Jean-Michel Mouron, Dominique Bouchery, Gilles Raymond et Bruno Martins (les gardiens, la muséographe étant la dive et enivrante Juliette) ont imaginé ce spectacle pour tout le monde, y compris et surtout pour les enfants (c’est dommage, on a oublié de s’en faire livrer hier au soir). Avec non des chansons gamines mais la fleur de sel de celles du poète. Des vraies, des grandes, avec des morceaux de gros mots et des grumeaux à l’intérieur. C’est beau. Dire qu’à l’époque, on n’écoutait pas. Ou alors sous le manteau, sous la radio. Maintenant on sait qui est ce poète, on le célèbre même… Les temps changent, les gens du temps d’alors n‘étaient pas civilisés et les poètes avaient un train et deux métros d’avance. Avec respect et amusement, nos quatre gardiens, ces Entre 2 Caisses-là, font revivre cet auteur pour qui grouillaient les vers et s’en remplissaient d’autres. Ça grouille encore, c’est fou : ça vit. Allez j’vous laisse : en ce moment, le poète (Alain Leprest, 1954-2011) et le père La Pouille doivent jouer aux dés chez l’père Youssef.

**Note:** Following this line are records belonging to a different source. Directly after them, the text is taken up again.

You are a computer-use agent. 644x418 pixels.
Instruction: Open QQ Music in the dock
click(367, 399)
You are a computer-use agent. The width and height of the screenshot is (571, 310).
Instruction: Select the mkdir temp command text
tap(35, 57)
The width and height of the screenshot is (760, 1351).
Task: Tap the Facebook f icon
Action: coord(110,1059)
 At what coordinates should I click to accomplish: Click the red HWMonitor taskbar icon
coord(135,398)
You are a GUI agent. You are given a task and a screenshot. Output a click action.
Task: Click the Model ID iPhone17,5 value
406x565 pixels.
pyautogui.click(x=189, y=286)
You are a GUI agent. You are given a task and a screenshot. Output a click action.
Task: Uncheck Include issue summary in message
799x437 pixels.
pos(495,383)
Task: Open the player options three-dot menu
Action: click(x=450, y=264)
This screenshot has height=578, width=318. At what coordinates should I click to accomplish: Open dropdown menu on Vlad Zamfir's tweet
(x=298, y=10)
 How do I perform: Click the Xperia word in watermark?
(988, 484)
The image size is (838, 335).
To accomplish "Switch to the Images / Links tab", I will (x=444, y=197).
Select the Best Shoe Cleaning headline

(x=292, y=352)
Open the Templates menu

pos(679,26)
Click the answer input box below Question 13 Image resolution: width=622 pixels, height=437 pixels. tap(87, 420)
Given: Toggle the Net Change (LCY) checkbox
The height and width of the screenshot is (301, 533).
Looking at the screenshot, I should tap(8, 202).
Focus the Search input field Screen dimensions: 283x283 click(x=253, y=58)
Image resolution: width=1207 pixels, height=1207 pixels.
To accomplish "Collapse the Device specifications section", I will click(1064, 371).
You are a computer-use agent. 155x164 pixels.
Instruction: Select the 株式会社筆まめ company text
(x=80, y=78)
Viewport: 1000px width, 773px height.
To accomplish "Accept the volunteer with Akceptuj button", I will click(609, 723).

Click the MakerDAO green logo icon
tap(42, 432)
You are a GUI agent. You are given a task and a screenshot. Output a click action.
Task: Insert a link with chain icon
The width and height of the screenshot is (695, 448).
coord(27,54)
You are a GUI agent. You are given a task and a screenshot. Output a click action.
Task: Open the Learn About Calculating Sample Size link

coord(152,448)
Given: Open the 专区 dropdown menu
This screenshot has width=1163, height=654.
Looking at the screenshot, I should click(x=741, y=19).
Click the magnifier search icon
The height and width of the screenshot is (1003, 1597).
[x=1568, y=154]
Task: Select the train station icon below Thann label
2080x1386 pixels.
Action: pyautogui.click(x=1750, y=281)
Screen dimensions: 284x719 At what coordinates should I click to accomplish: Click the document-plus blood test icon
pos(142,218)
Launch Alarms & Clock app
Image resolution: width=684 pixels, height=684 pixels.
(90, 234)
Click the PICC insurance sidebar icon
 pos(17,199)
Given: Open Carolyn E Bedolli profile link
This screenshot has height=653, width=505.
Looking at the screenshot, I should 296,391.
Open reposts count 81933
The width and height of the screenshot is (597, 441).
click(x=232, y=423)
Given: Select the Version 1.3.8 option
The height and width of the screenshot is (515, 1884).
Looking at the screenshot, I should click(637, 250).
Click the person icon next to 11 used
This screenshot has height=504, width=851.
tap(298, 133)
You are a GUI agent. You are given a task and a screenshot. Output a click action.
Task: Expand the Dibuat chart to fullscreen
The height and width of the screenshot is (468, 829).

Le site d’Entre 2 Caisses, c’est là (cet article a été précédemment publié en début 2013, lors de la représentation de ce spectacle au Festival Voix d’hiver de Gauchy).
» le père La Pouille aux odeurs de peaux d’lapins » , il y en avait un à Volvic , on l’appelait le pelharo , il passait ramasser les peaux de lapins pour quelques sous en criant dans les rues : pelharo ! pelharo ! . Eh oui, ça grouille de souvenirs Entre 2 caisses .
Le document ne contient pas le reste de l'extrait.